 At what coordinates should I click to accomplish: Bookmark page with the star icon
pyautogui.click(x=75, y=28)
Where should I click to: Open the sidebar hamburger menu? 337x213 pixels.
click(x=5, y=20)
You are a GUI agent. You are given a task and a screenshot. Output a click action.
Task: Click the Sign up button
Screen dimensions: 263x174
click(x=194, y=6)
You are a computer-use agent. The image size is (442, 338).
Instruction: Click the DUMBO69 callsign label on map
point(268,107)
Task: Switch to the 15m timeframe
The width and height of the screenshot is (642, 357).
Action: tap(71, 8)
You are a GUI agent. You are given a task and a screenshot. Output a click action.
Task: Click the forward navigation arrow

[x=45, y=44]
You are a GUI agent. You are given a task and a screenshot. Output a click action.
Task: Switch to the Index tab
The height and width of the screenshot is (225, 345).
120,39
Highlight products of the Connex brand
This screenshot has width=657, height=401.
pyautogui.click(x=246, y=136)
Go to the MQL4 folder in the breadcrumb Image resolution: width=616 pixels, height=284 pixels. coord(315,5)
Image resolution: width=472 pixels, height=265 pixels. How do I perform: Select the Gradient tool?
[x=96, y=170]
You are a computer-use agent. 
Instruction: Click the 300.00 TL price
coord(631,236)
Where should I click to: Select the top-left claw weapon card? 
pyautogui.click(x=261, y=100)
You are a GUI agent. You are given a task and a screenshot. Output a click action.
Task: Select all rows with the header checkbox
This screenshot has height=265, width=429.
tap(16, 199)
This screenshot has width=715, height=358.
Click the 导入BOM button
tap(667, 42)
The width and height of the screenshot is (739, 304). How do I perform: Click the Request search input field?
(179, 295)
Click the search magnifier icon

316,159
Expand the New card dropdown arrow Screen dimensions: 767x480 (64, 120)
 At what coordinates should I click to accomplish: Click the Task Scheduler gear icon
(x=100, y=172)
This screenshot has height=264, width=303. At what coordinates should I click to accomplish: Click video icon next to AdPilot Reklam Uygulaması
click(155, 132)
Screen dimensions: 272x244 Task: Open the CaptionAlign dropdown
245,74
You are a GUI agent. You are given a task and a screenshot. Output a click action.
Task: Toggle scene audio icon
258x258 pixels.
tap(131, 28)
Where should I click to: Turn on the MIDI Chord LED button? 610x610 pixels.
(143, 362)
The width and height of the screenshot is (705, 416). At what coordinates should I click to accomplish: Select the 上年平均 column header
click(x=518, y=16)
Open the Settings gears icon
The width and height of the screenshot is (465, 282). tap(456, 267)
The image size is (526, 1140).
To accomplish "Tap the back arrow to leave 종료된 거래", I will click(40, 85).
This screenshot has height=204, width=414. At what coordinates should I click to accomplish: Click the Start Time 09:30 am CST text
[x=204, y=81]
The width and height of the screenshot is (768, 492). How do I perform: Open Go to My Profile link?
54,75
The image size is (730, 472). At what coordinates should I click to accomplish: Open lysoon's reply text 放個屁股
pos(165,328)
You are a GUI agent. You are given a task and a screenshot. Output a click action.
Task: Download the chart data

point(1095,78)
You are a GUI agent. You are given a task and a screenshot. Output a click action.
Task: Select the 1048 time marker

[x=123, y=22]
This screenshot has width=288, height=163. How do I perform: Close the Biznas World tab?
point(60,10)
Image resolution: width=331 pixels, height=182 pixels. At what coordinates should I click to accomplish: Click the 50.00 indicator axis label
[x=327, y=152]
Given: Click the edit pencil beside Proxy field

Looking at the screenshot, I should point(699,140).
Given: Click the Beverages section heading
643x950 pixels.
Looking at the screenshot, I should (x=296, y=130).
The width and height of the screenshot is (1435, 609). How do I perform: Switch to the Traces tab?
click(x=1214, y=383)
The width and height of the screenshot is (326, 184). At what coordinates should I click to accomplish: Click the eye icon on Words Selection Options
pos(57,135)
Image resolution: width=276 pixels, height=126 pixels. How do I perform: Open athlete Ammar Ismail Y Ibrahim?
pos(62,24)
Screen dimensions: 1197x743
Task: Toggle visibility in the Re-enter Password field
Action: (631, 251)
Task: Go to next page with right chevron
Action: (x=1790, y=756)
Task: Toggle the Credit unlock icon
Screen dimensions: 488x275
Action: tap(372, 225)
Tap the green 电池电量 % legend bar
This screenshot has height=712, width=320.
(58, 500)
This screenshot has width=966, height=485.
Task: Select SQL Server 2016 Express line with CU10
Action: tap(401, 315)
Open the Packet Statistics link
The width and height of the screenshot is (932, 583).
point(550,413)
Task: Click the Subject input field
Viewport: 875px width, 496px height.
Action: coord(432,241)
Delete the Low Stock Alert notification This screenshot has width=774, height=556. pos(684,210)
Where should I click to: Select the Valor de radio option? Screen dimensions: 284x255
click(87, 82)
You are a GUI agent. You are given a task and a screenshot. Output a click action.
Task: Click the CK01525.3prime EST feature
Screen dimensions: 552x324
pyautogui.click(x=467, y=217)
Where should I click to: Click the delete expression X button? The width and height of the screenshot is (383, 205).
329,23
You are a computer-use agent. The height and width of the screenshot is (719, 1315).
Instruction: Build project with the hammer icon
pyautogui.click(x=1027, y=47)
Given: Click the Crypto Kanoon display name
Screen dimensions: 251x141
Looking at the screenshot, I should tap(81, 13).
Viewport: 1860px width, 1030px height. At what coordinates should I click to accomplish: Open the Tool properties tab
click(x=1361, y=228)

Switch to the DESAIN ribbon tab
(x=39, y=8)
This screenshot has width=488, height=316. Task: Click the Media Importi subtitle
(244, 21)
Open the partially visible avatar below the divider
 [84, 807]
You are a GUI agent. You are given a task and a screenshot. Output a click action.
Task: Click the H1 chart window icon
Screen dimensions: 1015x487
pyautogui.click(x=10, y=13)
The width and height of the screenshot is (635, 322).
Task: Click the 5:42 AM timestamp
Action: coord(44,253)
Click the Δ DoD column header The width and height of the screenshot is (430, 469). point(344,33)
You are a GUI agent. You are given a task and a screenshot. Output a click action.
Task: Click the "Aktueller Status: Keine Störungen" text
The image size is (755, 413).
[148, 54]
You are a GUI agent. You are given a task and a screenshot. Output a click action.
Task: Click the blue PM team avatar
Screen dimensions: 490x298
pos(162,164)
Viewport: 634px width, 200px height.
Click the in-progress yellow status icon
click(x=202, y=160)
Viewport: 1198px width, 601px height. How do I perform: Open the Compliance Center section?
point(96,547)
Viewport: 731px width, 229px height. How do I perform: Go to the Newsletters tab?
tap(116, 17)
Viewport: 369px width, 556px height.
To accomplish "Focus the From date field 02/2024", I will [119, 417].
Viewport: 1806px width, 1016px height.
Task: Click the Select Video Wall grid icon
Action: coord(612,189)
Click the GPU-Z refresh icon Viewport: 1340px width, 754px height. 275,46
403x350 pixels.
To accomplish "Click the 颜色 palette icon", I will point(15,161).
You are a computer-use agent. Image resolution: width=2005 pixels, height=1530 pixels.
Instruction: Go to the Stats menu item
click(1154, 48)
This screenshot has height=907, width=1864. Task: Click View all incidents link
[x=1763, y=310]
+-------+
→ Exercise brief: Copy out every line from the one containing "Given: Click the edit" down to the one containing "pos(57,135)", both included, with no changes.

→ Output of the task:
Given: Click the edit pencil beside Proxy field

Looking at the screenshot, I should point(699,140).
Given: Click the Beverages section heading
643x950 pixels.
Looking at the screenshot, I should (x=296, y=130).
The width and height of the screenshot is (1435, 609). How do I perform: Switch to the Traces tab?
click(x=1214, y=383)
The width and height of the screenshot is (326, 184). At what coordinates should I click to accomplish: Click the eye icon on Words Selection Options
pos(57,135)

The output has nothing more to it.